Dr. Cristina Conati is a Professor of Computer Science at the University of British Columbia, Vancouver, Canada. She received a M.Sc. in Computer Science at the University of Milan, as well as a M.Sc. and Ph.D. in Intelligent Systems at the University of Pittsburgh.   Dr. Conati’s research lies at the intersection of artificial intelligence, human-computer interaction and cognitive science. Her overarching goal is to support Human-AI collaboration via trustworthy AI artifacts that can understand relevant properties of their users (e.g., states, skills, needs) and personalize the interaction accordingly in a manner that preserves transparency and user control.  Cristina has been researching human-centered and AI-driven personalization for over 25 years, with contributions in the areas of Intelligent Tutoring Systems, User Modeling, Affective Computing, Information Visualization and Explainable AI.

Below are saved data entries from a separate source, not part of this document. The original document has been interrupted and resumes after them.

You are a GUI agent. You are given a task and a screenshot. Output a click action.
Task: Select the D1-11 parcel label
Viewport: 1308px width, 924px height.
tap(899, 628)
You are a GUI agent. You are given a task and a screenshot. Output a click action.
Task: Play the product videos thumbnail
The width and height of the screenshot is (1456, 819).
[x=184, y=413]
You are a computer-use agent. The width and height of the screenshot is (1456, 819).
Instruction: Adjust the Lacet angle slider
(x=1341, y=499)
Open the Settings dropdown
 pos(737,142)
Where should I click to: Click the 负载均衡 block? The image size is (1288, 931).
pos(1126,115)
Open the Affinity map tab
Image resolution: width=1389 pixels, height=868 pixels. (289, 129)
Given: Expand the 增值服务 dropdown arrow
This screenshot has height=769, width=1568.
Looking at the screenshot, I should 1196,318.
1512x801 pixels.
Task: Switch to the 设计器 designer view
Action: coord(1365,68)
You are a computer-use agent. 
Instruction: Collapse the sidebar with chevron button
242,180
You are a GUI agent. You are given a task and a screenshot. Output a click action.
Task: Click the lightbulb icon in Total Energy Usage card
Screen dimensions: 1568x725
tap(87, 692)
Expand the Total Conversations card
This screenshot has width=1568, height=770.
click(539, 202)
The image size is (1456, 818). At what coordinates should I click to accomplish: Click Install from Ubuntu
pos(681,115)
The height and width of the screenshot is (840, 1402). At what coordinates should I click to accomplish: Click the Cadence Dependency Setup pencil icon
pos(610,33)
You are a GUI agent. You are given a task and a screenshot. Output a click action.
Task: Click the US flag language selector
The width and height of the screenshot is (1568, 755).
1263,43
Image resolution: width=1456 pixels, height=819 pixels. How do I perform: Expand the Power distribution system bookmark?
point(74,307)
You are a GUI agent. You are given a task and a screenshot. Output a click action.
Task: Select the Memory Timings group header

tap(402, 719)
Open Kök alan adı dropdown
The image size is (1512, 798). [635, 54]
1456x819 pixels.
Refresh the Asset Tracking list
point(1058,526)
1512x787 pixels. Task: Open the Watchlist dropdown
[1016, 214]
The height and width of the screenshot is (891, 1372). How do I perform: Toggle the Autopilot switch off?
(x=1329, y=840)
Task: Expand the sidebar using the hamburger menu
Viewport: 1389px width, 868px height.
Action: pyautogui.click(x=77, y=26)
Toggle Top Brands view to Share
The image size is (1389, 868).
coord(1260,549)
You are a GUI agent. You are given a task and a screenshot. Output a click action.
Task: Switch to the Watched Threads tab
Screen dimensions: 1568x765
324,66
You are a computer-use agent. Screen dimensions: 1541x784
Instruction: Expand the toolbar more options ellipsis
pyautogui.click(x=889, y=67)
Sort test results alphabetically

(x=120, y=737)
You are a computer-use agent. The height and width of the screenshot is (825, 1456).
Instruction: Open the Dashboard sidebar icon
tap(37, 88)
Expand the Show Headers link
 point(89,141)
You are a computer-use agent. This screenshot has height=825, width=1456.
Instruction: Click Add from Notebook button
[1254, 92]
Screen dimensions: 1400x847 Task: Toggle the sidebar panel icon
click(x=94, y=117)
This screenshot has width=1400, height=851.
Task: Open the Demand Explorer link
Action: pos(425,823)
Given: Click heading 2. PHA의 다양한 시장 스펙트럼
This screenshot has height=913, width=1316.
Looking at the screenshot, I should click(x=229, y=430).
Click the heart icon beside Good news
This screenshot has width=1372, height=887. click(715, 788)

Cristina’s research has received 10 Best Paper Awards from a variety of venues. She is an ACM Distinguished Member  and AAAI Senior Member, and  an  associate editor for UMUAI (Journal od User Modeling and User Adapted  Interaction), ACM Trabsactions on Intelligent Interactive Systems and  the Journal of Artificial Intelligence in Education. She served as President of AAAC, (Association for the Advancement of Affective Computing), as well as Program or Conference Chair for several international conferences including UMAP, ACM IUI, and AI in Education.